Could you carry on the classroom guide to the film about Frank Lucas and Richie Roberts from the point where it stops?

** Start Text segment **

Nicky Barnes - Cuba Gooding Jr.

Eva - Lymari Nadal

 

Getting started

Form groups of three. This film depicts a specific time and place in American history. The time is during the Vietnam War. The place is the black neighborhoods of Harlem. Do these settings bring to mind any associations; i.e. images, thoughts or facts you already know? Compare associations. Then make an internet search of some of the terms in the following list.

-         Slums in New York

-         Escalation in Vietnam

-         Soul food

-         Domino effect

-         Smack

-         Negro

-         Lady Day

-         Viet Cong

-         Numbers game

-         Tet offensive

-         Grass

-         Muhammad Ali

-         Blues

 

Watching the film

Watch the film until you get to the scene when Richie is chosen to head a task force to stop drug trafficking and Frank brings his family up from North Carolina (scene 7). Then stop the film and discuss the following questions in group.

  1. What kind of man is Ellsworth “Bumpy” Johnson, Frank’s boss? What role does he seem to play in Harlem? What kinds of people come to his funeral and what does this tell us about the community Frank Lucas is a part of?
  2. Frank seems to be a quiet and polite man, yet we know he can be a vicious killer. This is an unexpected combination of aspects in black Harlem. How do you think he came to be this way?
  3. What business insight is it that allows Frank to begin on the road to his success in the drug trade? Why does he insist on using his family to organize his business? Would you characterize him as a family man?
  4. Why is Richie Roberts so intensely disliked by his fellow police officers after he discovers almost a million dollars in the back of a car? What does this tell us about the police department for which he works?
  5. What do you think is motivating Richie? What does he seem to want? Who do you find most interesting, Frank or Richie?
  6. Richie’s marriage is on the rocks. Why?

 

After you have seen the whole film

Keep the same groups and work with at least one question among each of the following headings:

 

Black culture

  1. Write down some of the things you have learned from this film about the black underworld in Harlem and then exchange this information in your group. Sum up what you have learned together and join another group to compare answers.
  2. Describe the relationship between the police and the black community in this film. What instances of racism did you find in this relationship?
  3. Why do you suppose Frank’s mother is silent about where Frank is making his money? Shouldn’t she have accused him of dishonesty or disapproved of him? What does she tell him at end of the film?
  4. Frank Lucas shoots and kills a man in broad daylight on a Harlem street. Why doesn’t anyone protest or call for the police? What does that convey to the audience about the conditions people in the black community had to live with?
  5. “I took care of Harlem and Harlem is sure as hell going to take care of me,” says Frank at the end of the film. Is either of these statements true in any sense?

 

Crime and punishment

  1. Richie Roberts is honest. This contrasts with many other policemen in the film. How does the film deal with this issue? Why would it be difficult for a policeman to stay honest when dealing with the drug trade?
  2. Because Frank cooperates with Richie in naming crooked cops and drug sellers, his prison sentence is reduced from 70 to 15 years. Is this reduction justified, in your opinion? We know that Frank has murdered men. Should he get off so lightly?

** End Text segment **
** Start Supplied data **

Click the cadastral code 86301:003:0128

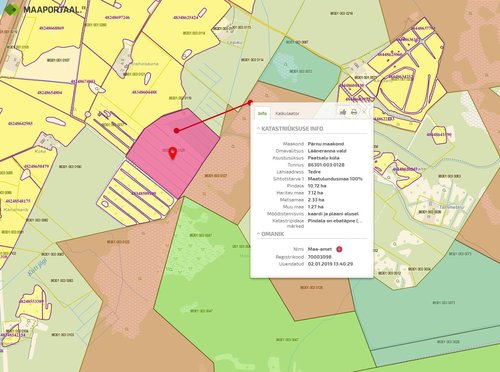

** End Supplied data **

__Output below__
  3. At the end of the film Frank says to Richie, “Do you think that putting me behind bars is really going to change anything on the street?” Do you think putting people in prison is an effective way to stop the drug trade? What other ways it might be used to stop it?
  4. Do you know of other TV shows and films that deal with the issue of drug trafficking? Do they give a different view of the problem? Compare one or two with American Gangster. What do they have in common? How are they different?

 

Crime as business

  1. Al Capone, the Chicago gangster, once said “Prohibition is a business. All I do is supply the public demand.” Can the same thing be said of Frank Lucas? When does supplying a public demand become a public offence?
  2. Frank tells his family that Bumpy Johnson – his former boss – “… thought he owned his own company, but he just managed it. I own my own company.” What is Frank referring to?
  3. Frank talks about Blue Magic as a “brand name” and describes his activities the following way – “I sell a product better than the competition and at a lower price than the competition.” Do you consider him to be a businessman?
  4. At one point in the film Richie says, “You know, I don’t think they want this to stop. About 100,000 people would be out of a job.” Who are “they”? Why wouldn’t they want to the drug trade to stop?

 

Crime and entertainment

  1. Frank Lucas is the major character of this film. In that sense he is the film’s “hero”. Yet he is a violent killer engaged in a destructive and illegal activity, drug dealing. The film tries to keep him from seeming too admirable. How? Does it succeed or does he seem too much like a hero by the end of the film?
  2. The “good guy” in this film is Richie Roberts. His story is “cross-shot” with Frank’s; that is, the movie moves back and forth between the two, who only meet at the end. Yet their stories are intertwined in a variety of ways. Here are a few factors that appear in both stories. How are they used to compare and contrast the two? 
    ·                    family
    ·                    money
    ·                    integrity
    ·                    corrupt police
    ·                    thanksgiving 
    ·                    loyalty
    ·                    mafia
  3. There is a good deal of violence in this film. Is it used to gain audience interest or is it just an unavoidable part of the environment in which the film takes place? Where is the line between these two? Have you ever seen a film in which violence and crime are used purely for their entertainment value? Compare experiences.
  4. To be believable, characters in a film have to be understandable. Looking back at the film, do you feel you understand why Frank Lucas became a criminal? Why Richie Roberts stayed honest? What can you recall from the film that supports your opinion?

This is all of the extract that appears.